- **PROBLEM STATEMENT**: Give every line of the data again, exactly as it is written.

- **RECORD EXTRACTS**:

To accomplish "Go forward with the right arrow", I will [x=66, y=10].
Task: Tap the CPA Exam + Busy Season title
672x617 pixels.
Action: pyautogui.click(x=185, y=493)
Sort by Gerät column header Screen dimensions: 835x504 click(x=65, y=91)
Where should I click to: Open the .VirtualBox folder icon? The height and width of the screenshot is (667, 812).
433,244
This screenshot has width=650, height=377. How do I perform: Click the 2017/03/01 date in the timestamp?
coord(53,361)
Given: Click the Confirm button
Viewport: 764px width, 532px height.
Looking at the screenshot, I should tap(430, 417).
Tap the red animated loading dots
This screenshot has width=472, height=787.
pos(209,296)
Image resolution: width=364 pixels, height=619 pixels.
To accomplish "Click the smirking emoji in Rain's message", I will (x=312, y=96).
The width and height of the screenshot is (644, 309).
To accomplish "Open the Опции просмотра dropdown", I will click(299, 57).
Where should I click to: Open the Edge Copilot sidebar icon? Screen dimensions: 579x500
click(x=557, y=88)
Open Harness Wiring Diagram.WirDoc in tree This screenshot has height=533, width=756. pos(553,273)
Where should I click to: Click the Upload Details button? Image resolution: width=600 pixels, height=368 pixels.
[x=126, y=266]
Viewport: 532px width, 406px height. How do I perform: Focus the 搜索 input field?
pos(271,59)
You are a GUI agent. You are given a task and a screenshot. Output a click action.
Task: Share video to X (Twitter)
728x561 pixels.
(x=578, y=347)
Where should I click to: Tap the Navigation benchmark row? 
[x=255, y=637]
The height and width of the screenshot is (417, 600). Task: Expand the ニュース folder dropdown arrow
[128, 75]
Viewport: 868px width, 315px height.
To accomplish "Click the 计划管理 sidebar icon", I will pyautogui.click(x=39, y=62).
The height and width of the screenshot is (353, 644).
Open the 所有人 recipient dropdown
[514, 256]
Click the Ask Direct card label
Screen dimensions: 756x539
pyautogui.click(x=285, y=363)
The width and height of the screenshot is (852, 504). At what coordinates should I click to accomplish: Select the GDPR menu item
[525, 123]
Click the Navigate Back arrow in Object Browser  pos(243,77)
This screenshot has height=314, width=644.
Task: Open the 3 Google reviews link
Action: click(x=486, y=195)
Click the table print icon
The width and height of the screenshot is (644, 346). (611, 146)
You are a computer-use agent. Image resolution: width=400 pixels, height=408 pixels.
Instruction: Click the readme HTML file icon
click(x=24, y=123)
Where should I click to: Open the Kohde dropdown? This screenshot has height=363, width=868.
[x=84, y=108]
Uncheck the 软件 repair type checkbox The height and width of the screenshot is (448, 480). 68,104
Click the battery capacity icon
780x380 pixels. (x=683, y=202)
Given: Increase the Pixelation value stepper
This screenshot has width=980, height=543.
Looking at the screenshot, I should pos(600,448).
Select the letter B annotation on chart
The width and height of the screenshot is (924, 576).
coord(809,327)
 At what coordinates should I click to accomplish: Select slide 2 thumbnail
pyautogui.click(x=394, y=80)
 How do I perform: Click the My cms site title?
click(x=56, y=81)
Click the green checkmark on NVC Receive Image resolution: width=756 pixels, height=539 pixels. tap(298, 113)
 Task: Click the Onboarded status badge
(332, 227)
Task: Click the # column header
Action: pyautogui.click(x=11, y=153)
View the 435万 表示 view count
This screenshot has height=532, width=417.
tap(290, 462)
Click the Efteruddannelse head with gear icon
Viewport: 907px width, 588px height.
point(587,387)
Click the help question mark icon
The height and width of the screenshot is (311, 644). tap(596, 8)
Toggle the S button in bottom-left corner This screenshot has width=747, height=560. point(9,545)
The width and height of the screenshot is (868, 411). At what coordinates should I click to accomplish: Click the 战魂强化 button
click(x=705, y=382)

- **OUTPUT OF THE EXERCISE**:
To accomplish "Go forward with the right arrow", I will [x=66, y=10].
Task: Tap the CPA Exam + Busy Season title
672x617 pixels.
Action: pyautogui.click(x=185, y=493)
Sort by Gerät column header Screen dimensions: 835x504 click(x=65, y=91)
Where should I click to: Open the .VirtualBox folder icon? The height and width of the screenshot is (667, 812).
433,244
This screenshot has width=650, height=377. How do I perform: Click the 2017/03/01 date in the timestamp?
coord(53,361)
Given: Click the Confirm button
Viewport: 764px width, 532px height.
Looking at the screenshot, I should tap(430, 417).
Tap the red animated loading dots
This screenshot has width=472, height=787.
pos(209,296)
Image resolution: width=364 pixels, height=619 pixels.
To accomplish "Click the smirking emoji in Rain's message", I will (x=312, y=96).
The width and height of the screenshot is (644, 309).
To accomplish "Open the Опции просмотра dropdown", I will click(299, 57).
Where should I click to: Open the Edge Copilot sidebar icon? Screen dimensions: 579x500
click(x=557, y=88)
Open Harness Wiring Diagram.WirDoc in tree This screenshot has height=533, width=756. pos(553,273)
Where should I click to: Click the Upload Details button? Image resolution: width=600 pixels, height=368 pixels.
[x=126, y=266]
Viewport: 532px width, 406px height. How do I perform: Focus the 搜索 input field?
pos(271,59)
You are a GUI agent. You are given a task and a screenshot. Output a click action.
Task: Share video to X (Twitter)
728x561 pixels.
(x=578, y=347)
Where should I click to: Tap the Navigation benchmark row? 
[x=255, y=637]
The height and width of the screenshot is (417, 600). Task: Expand the ニュース folder dropdown arrow
[128, 75]
Viewport: 868px width, 315px height.
To accomplish "Click the 计划管理 sidebar icon", I will pyautogui.click(x=39, y=62).
The height and width of the screenshot is (353, 644).
Open the 所有人 recipient dropdown
[514, 256]
Click the Ask Direct card label
Screen dimensions: 756x539
pyautogui.click(x=285, y=363)
The width and height of the screenshot is (852, 504). At what coordinates should I click to accomplish: Select the GDPR menu item
[525, 123]
Click the Navigate Back arrow in Object Browser  pos(243,77)
This screenshot has height=314, width=644.
Task: Open the 3 Google reviews link
Action: click(x=486, y=195)
Click the table print icon
The width and height of the screenshot is (644, 346). (611, 146)
You are a computer-use agent. Image resolution: width=400 pixels, height=408 pixels.
Instruction: Click the readme HTML file icon
click(x=24, y=123)
Where should I click to: Open the Kohde dropdown? This screenshot has height=363, width=868.
[x=84, y=108]
Uncheck the 软件 repair type checkbox The height and width of the screenshot is (448, 480). 68,104
Click the battery capacity icon
780x380 pixels. (x=683, y=202)
Given: Increase the Pixelation value stepper
This screenshot has width=980, height=543.
Looking at the screenshot, I should pos(600,448).
Select the letter B annotation on chart
The width and height of the screenshot is (924, 576).
coord(809,327)
 At what coordinates should I click to accomplish: Select slide 2 thumbnail
pyautogui.click(x=394, y=80)
 How do I perform: Click the My cms site title?
click(x=56, y=81)
Click the green checkmark on NVC Receive Image resolution: width=756 pixels, height=539 pixels. tap(298, 113)
 Task: Click the Onboarded status badge
(332, 227)
Task: Click the # column header
Action: pyautogui.click(x=11, y=153)
View the 435万 表示 view count
This screenshot has height=532, width=417.
tap(290, 462)
Click the Efteruddannelse head with gear icon
Viewport: 907px width, 588px height.
point(587,387)
Click the help question mark icon
The height and width of the screenshot is (311, 644). tap(596, 8)
Toggle the S button in bottom-left corner This screenshot has width=747, height=560. point(9,545)
The width and height of the screenshot is (868, 411). At what coordinates should I click to accomplish: Click the 战魂强化 button
click(x=705, y=382)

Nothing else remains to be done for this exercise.